- Born: Pohnpei
- Alma mater: Chaminade University of Honolulu; University of Hawaiʻi at Mānoa ;
- Occupation: Marine biologist

= Nicole Yamase =

Micronesian marine biologist

Nicole Hokulani Yamase (born c. 1992) is a Micronesian marine biologist. She is the first person from Micronesia to earn a doctorate in marine biology. On March 11, 2021, she became the 20th person to descend to Challenger Deep in the Mariana Trench, the deepest known point in the Earth's seabed. Though the Challenger Deep is in Micronesia, she is the first Micronesian and first Pacific Islander to make the descent, as well as the fourth woman and the second-youngest person.

To do
**A.** Can you rewrite the paragraph beginning "Nicole Hokulani Yamase (born c. 1992)" in the Nicole Yamase text above as a short bulleted list that keeps its main facts?
**B.** Using the Nicole Yamase text above, answer these questions:
(i) Where was she born?
(ii) Which universities are listed as her alma mater?
(iii) On what date did she descend to Challenger Deep?

Data extract
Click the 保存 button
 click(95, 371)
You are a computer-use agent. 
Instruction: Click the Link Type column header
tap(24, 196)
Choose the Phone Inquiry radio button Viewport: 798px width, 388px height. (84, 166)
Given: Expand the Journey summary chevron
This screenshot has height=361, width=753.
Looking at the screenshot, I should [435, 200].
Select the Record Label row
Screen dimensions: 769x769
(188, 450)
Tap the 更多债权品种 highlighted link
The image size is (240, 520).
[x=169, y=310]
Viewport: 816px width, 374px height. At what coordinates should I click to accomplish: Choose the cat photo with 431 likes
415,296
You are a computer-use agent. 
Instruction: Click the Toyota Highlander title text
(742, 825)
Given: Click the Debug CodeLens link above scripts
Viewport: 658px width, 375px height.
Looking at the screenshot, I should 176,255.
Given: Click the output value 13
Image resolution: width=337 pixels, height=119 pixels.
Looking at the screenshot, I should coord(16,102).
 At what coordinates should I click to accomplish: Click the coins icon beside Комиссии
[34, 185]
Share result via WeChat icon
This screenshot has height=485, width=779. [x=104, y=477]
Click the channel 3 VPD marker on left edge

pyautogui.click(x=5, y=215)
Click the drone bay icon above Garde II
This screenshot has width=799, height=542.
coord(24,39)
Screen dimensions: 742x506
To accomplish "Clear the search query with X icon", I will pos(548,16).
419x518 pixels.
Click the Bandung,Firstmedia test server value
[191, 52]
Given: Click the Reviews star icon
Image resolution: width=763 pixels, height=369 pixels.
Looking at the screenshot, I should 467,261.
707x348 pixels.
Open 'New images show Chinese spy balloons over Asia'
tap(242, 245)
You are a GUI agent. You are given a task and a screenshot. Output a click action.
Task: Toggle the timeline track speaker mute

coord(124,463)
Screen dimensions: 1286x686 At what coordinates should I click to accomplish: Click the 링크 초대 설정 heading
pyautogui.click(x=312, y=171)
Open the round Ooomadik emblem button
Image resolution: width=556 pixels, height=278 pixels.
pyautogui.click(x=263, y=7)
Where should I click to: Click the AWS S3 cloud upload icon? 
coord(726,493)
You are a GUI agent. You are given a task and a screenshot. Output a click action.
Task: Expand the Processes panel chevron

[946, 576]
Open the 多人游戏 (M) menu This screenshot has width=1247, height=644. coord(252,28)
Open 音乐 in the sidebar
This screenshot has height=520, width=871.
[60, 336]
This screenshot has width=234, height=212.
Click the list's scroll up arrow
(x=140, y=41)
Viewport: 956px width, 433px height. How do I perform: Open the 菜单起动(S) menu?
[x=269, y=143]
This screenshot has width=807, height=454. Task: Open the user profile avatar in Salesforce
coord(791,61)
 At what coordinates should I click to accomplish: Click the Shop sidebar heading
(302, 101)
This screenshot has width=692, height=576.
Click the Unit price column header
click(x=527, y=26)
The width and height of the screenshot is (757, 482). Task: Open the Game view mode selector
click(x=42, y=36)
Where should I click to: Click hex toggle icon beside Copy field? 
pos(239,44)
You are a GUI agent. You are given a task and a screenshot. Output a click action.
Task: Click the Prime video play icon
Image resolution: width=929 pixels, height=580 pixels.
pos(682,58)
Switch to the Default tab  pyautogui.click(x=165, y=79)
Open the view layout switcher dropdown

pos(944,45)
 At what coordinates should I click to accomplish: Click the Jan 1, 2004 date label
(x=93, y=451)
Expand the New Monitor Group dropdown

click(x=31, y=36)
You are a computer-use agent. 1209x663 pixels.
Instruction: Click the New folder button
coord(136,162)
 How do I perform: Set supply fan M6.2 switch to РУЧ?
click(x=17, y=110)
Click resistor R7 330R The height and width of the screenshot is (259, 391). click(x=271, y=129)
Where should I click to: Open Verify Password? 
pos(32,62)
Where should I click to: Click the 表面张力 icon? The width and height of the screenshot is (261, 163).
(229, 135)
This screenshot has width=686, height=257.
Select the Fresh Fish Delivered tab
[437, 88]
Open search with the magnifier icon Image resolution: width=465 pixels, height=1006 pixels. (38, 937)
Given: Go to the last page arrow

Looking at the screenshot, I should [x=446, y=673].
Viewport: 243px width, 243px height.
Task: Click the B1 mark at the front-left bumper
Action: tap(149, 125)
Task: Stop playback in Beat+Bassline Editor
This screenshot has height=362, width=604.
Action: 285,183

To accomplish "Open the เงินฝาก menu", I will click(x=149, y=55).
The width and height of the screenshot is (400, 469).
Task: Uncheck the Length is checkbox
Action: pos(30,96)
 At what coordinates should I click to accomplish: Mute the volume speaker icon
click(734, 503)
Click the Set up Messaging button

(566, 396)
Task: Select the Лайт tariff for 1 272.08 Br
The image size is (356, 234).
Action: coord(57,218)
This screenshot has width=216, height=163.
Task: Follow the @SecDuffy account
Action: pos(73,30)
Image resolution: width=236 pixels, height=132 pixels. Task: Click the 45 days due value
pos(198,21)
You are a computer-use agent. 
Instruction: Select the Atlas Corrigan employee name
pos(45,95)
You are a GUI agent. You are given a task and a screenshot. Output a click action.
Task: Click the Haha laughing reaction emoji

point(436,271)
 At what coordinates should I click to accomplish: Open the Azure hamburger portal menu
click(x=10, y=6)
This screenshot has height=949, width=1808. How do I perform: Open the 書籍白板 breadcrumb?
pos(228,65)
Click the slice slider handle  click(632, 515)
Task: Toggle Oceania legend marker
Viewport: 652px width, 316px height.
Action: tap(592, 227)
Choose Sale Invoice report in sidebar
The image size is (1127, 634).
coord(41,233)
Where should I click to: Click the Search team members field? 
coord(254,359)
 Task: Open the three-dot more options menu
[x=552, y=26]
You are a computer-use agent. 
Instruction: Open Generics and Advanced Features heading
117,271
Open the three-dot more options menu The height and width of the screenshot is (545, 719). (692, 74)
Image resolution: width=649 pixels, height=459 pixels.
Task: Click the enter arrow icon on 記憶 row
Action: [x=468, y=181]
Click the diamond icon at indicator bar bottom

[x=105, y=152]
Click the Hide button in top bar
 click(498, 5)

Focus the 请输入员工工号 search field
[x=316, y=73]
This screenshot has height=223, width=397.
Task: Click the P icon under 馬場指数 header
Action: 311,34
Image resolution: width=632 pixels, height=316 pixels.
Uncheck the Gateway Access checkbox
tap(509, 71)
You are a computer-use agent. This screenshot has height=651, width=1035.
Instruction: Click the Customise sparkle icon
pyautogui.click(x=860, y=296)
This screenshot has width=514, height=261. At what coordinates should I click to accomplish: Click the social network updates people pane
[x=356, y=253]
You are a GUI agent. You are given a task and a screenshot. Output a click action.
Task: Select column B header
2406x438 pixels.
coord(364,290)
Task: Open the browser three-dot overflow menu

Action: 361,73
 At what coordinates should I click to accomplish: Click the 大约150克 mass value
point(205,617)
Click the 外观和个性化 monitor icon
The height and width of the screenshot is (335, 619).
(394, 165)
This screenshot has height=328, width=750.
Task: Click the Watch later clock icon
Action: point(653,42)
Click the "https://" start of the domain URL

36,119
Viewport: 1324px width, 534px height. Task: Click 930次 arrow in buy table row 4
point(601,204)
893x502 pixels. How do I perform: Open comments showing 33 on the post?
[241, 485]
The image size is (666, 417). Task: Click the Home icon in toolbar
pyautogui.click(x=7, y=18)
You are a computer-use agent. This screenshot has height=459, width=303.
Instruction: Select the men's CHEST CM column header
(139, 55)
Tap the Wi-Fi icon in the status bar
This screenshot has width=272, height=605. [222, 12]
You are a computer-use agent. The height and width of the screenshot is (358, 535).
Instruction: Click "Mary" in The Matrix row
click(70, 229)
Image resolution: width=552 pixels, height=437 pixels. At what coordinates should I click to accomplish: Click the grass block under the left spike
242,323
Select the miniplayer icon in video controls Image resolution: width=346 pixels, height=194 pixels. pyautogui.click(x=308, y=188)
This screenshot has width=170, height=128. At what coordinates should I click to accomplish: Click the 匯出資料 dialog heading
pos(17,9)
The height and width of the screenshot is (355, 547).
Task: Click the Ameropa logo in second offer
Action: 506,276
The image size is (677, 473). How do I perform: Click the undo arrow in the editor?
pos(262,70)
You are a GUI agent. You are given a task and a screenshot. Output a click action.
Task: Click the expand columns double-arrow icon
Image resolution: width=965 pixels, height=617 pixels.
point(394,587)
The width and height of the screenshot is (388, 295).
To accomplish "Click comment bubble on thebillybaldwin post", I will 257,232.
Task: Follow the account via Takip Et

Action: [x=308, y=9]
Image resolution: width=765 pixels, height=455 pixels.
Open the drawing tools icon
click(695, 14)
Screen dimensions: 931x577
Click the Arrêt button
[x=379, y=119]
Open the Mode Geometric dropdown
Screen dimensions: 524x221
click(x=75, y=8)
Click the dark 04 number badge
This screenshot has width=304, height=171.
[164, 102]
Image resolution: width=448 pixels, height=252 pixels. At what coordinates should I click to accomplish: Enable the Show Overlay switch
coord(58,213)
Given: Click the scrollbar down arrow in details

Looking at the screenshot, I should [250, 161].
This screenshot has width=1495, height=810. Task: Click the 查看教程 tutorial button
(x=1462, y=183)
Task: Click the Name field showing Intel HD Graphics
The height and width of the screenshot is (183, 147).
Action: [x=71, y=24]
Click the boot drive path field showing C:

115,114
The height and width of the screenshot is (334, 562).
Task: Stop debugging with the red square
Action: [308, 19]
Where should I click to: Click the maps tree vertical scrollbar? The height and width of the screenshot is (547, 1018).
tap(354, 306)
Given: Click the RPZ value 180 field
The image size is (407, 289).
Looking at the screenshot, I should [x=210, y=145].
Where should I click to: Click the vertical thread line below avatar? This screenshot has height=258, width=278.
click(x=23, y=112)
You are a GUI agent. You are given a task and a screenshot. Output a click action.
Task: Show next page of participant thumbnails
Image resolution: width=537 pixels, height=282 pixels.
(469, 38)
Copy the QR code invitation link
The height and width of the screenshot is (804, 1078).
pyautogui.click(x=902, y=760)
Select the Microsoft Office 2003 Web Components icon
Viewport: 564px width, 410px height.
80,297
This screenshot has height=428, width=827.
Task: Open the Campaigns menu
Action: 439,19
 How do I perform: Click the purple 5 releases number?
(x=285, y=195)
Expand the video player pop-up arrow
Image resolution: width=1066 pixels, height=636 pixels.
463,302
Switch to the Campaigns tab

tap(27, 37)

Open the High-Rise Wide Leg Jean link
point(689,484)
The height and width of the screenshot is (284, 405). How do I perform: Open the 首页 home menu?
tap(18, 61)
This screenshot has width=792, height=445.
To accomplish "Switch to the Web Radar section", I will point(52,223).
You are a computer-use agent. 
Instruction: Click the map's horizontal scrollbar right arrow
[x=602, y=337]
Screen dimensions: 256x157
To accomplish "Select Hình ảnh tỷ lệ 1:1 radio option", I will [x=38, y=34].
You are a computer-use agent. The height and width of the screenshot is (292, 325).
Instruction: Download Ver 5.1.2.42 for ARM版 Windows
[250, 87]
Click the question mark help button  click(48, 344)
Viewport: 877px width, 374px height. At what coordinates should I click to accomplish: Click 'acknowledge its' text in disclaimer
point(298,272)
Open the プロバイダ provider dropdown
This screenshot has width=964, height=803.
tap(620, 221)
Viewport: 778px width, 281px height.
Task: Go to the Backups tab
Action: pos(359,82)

Written responses
**A.**
- Nicole Hokulani Yamase, born around 1992, is a Micronesian marine biologist.
- She is the first person from Micronesia to earn a doctorate in marine biology.
- On March 11, 2021, she became the 20th person to descend to Challenger Deep in the Mariana Trench, the deepest known point in the Earth's seabed.
- Although Challenger Deep is in Micronesia, she was the first Micronesian and the first Pacific Islander to make the descent.
- She was also the fourth woman and the second-youngest person to do so.

**B.**
(i) Pohnpei
(ii) Chaminade University of Honolulu and the University of Hawaiʻi at Mānoa
(iii) March 11, 2021